I hadn't seen that yet. Unfortunately it isn't Free Software and can
only be used for research purposes. But the idea to have a rich library
of dynamic instrumentation code is nice. We will most likely need
something that can generate conditional breakpoints by code patching at
some point. But for now I have kept the design as easy as possible and
just have unconditional breakpoints. There are a lot of issues to think
about when multiple threads might have different conditionals on their
> - I see that you create a new breakpoint by hardwiring to
> LinuxIa32Breakpoint. We are thinking that breakpoint for LinuxPPC64
> will be very similar except that we will use an illegal instruction
> opcode, which will trigger a SIGTRAP as well. The later work flow is
> the same, frysk.sys.Wait will detect this when inspecting the wait
> status, and handleTrappedEvent will be called. Is our understanding
> correct? Any thing we need to keep in mind when adding LinuxPPC64
> support for this? And we will appreciate it very much if you can
> share your latest workable code with us.
I'll post the rewritten code asap. I redesigned the state machine part 3
times now and I am still not completely satisfied, but having the code
out means more feedback. I made the Breakpoint class even simpler,
ignoring any possible optimizations for now. That should make it even
simpler to get it up and running on another architecture quickly. The
things to consider with this simple approach are 'branch-delay-slots' if
your processor has those. In that case the simple, set/reset
trapping-instruction doesn't work if the target is a branch instruction
since then an instruction from the branch delay slot just after the
branch might be executed before the breakpoint is hit.

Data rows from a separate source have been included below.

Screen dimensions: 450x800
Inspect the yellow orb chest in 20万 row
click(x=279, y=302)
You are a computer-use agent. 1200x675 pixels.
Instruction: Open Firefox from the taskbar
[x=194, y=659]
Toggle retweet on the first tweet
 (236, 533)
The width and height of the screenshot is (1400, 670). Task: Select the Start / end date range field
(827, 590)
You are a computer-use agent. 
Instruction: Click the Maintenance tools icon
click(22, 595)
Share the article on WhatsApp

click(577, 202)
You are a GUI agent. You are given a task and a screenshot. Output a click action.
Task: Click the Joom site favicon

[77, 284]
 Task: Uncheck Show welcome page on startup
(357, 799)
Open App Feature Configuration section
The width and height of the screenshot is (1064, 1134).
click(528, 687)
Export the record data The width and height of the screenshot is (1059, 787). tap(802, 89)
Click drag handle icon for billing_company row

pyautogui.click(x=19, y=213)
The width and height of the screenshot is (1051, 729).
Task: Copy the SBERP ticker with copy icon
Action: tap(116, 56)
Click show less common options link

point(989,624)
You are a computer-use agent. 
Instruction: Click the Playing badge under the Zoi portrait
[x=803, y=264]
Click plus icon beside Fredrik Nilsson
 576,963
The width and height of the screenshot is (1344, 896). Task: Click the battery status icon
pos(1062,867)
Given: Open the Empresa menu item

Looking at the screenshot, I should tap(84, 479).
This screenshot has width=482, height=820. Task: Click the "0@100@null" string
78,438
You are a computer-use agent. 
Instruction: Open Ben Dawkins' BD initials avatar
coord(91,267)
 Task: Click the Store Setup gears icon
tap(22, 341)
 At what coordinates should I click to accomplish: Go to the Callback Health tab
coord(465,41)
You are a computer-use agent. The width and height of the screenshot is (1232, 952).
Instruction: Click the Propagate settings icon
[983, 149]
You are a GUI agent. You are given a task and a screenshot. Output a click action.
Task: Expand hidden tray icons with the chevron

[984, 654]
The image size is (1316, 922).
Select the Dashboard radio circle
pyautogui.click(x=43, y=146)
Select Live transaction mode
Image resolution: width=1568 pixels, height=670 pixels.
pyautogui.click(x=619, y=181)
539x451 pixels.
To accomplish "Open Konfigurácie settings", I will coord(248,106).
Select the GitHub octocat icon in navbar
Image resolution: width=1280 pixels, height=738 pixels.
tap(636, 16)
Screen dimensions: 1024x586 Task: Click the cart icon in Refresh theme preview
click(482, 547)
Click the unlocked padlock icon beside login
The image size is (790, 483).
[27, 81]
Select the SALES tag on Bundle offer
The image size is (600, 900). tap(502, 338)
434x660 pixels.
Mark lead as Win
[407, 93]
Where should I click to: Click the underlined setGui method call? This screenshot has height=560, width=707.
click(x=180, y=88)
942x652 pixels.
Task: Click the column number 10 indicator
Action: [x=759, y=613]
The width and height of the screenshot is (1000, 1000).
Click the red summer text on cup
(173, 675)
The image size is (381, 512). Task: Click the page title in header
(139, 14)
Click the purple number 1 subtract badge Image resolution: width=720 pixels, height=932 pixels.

> - Hardware watchpoint hit will also delieve SIGTRAP, then watchpoint
> might also share some work flow with breakpoint. Do you have some
> consideration in this aspect?
There doesn't seem to be a way to set those through something like
ptrace. So we would need kernel support for that since they can normally
only be set when running in kernel-privilege mode. But I haven't looked
into this yet. If we can support them they shouldn't work to differently
from how they work now by patching and resetting the original code with
trapping instructions. It would certainly be a faster.
> - I remember you (or some one else) mentioned that system call tracing
> can't co-exist with single step. I don't have any knowledge about
> this before. Any reason for this? Is there any testcase to confirm
> this? What about inserting a breakpoint in the next instruction
> following system call to simulate stepping over system call?
There are 2 issues. The first is that the state machine support isn't
integrated yet. Breakpoints and syscall tracing are similar, but
different enough to make it non-trivial to use the same setup. The
second is as you mention, single-stepping over a syscall instruction and
interacting correctly with ptrace is a bit tricky. The other solution
for the problem you mention above is to turn on syscall tracing whenever
you set a breakpoint on a system call instruction. Both generate a
SIGTRAP when ptrace is used. You can then just have a flag or a table
that tells you how to interpret it (as syscall enter/leave or breakpoint
or both). I haven't looked at how utrace can be used here.
I don't have testcases yet. Those should indeed be written asap.